= TEXT SEGMENT =
——
State v. Batista is an appeal from Hamilton County. Orlando Batista was charged with and convicted of felonious assault under R.C. 2903.11(B)(1), which makes it a crime for any person who knows he or she is HIV positive to engage in sexual conduct with another person without first disclosing that status. The petition argued that the statute violates the equal protection clauses of the Ohio and US Constitutions because it applies to HIV but not to similar infectious diseases such as hepatitis. The petition also argued that the statute violates the First and Fourteenth Amendments to the US Constitution because it compels speech based on the speech's content. The petition was supported by an amicus brief on behalf of 15 human rights and criminal defense organizations.
In re D.S. comes from the juvenile court in Franklin County. D.S., a 12-year-old boy, was charged with gross sexual imposition under R.C. 2907.05(A)(4). That statute criminalizes sexual contact with anyone under the age of 13; the victim was a 9-year-old boy. Two questions are presented. First, Juvenile Rule 9(A) permits a juvenile court to employ "community resources" rather than formal court action in appropriate cases. The juvenile court found that formal court action was not appropriate on the facts of the case, and dismissed the charges. The Tenth District reversed, writing that the record does not support a finding that "no crime occurred." The petition asks the Court to interpret Juv.R. 9(A), in particular with respect to whether its application is limited to cases in which the record supports a finding that "no crime occurred"--a phrase which does not appear in the rule. The second question presented is whether R.C. 2907.05(A)(4) is unconstitutional as applied to a defendant who is also under the age of 13. The Tenth District said no, but the petition argues that the statute effects in essence a statutory GSI offense equivalent to the statutory rape offense in R.C. 2907.02(A)(1)(b)--a statute which the Ohio Supreme Court held in 2011 to be unconstitutional as applied to defendants under the age of 13 when the victim is also under 13, in the case of In re D.B. The petition argues that if the Tenth District's decision is upheld, the State can circumvent the holding of In re D.B. with "creative pleading," by charging juveniles under 13 with GSI rather than rape.
——
= PROVIDED DATA =

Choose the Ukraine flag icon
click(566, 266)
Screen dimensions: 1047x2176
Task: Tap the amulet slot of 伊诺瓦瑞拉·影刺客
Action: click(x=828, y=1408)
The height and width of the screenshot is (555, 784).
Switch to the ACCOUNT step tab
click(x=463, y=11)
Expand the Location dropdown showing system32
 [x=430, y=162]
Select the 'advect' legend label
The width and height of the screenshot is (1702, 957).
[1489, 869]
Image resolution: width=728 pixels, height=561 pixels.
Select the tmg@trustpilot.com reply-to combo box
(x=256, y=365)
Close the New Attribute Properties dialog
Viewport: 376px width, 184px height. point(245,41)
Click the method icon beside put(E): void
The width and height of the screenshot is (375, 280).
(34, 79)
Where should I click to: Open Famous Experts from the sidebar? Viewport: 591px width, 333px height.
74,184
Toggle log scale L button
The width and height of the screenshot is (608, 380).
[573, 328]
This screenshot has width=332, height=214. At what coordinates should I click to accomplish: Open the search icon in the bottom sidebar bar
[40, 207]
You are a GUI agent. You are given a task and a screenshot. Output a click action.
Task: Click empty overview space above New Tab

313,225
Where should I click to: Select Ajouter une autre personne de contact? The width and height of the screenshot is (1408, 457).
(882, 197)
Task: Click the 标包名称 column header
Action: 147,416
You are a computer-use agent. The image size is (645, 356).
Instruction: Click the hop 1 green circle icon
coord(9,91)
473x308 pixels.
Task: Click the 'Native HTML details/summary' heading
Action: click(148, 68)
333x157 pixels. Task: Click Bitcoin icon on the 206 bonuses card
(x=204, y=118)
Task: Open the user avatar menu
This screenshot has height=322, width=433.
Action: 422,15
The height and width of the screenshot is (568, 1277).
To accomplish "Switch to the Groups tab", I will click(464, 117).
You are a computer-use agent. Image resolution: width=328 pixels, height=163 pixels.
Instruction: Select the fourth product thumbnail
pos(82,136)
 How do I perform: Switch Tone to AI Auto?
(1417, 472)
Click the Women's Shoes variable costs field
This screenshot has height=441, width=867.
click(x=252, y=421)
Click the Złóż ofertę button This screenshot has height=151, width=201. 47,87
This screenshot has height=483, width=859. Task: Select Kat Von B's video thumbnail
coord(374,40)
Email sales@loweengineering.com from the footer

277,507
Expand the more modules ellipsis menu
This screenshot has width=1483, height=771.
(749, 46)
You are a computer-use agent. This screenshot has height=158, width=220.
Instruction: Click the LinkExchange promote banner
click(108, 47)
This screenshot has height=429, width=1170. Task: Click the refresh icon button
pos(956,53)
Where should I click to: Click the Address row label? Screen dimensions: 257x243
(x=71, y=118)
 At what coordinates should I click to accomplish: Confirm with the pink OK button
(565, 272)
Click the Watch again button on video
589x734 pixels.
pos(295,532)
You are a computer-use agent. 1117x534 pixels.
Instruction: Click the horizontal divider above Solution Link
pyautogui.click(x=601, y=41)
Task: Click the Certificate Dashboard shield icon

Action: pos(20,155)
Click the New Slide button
——
= GOAL OF THE EXERCISE =
Please continue the Ohio case summaries from their last sentence. The records have no connection to the Ohio case summaries.

= TASK OUTPUT =
State v. Beasley asks whether a trial counsel's unrefuted proffer is sufficient to preserve an error on appeal. During an in-chambers conference, Beasley's attorney explained that the State had agreed to allow Beasley to plead no contest. The trial judge explained that she had a blanket policy of not accepting no-contest pleas. The parties then went on the record, Beasley's counsel summarized the in-chambers conference, the State confirmed--or at least did not object to--the substance of that conference, and Beasley then pleaded guilty. On appeal the First District held that while the trial judge's blanket policy of refusing no-contest pleas was impermissible, Beasley did not preserve the error for appeal because she did not plead no contest and the judge did not refuse to accept her plea while on the record. The First District panel in Beasley included Judge Pat Fischer, who is running for Justice Lanzinger's seat on the Court; Judge Fischer dissented and wrote that he would have found the error to be preserved.
The opening briefs in Batista, In re D.S., and Beasley will be due on roughly December 5.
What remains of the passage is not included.